Une telle affectation n’appelle pas de commentaires particuliers dans la mesure où ces avances sont systématiquement remboursées avant la fin de l’année afin d’assurer l’équilibre du compte. Entre le remboursement de ces avances à l’État et le versement effectif des aides agricoles, l’ASP contracte un crédit-relais pour assurer la pérennité du préfinancement.

● En deuxième lieu, le programme 823 retrace des octrois d’avances à divers organismes en charge de missions de service public.

Le tableau suivant récapitule le stock des avances accordées à cette fin.

PRÉVISION DU STOCK, AU 31 DÉCEMBRE 2013, D’AVANCES OCTROYÉES SUR LE PROGRAMME 823

(en millions d’euros)

Organisme

Montant prévisionnel à rembourser au 31/12/2013

Date prévisionnelle de remboursement

FSN - CDC

1 050

2 septembre 2020

AFITF

91,4

Décision initiale :

15 décembre 2011

Décision de rééchelonnement du 18 avril 2012 :

15 M€ en 2012

83 M€ en 2013

27,9 M€ en 2014

Rééchelonnement du 5 décembre 2012 (décision interministérielle)

17,1 M€ en 2013

91,4 M€ en 2014

Cité de la Musique

51,1

31 décembre 2009

INRAP

15,5

Deux avances :

1er mars 2008 (8 M€)

20 décembre 2009 (7,5 M€)

AEFE

17,8

Nc

L’agence de financement des infrastructures de transport de France (AFITF) a été affectataire, en 2009, d’une avance d’un montant initial de 143 millions d’euros.

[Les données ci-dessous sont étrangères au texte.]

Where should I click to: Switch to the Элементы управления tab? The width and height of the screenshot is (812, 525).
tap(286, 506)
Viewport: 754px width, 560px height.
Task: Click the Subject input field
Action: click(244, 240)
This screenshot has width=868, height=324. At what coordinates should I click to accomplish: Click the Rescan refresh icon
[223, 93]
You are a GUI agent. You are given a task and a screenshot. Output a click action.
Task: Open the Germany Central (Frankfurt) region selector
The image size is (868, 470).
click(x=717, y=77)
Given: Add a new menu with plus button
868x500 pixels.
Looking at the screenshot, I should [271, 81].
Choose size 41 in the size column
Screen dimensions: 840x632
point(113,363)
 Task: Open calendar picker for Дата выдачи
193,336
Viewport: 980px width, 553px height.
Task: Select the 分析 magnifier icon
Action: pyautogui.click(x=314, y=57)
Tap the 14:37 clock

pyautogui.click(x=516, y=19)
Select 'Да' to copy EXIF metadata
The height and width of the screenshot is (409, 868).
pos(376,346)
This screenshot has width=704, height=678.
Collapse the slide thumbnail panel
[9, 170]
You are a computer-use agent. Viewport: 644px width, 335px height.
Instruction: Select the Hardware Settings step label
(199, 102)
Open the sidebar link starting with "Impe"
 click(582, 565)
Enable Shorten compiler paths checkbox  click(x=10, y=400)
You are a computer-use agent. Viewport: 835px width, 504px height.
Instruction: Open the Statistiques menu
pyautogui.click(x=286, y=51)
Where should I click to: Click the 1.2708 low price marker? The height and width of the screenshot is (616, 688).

Cette avance devait d’abord être remboursée par le produit de cession de la concession de l’autoroute A63. Ce produit ayant été affecté au financement du « Grenelle de l’environnement », l’avance n’a pas été remboursée selon le calendrier prévu, ce qui a justifié l’adoption de deux décisions successives de rééchelonnement.

Il a ainsi été prévu, à fin 2012, que le reliquat de cette avance soit remboursé à hauteur de 17,1 millions d’euros en 2013 et de 91,4 millions d’euros en 2014. Le remboursement prévu pour 2013 aurait été effectué selon le montant prévu. Celui prévu pour 2014 permettrait de solder la dette de l’AFITF envers l’État.

Si l’avance accordée à l’AFITF devrait être entièrement remboursée en 2014, tel n’est pas le cas des avances accordées à la Cité de la Musique et à l’INRAP.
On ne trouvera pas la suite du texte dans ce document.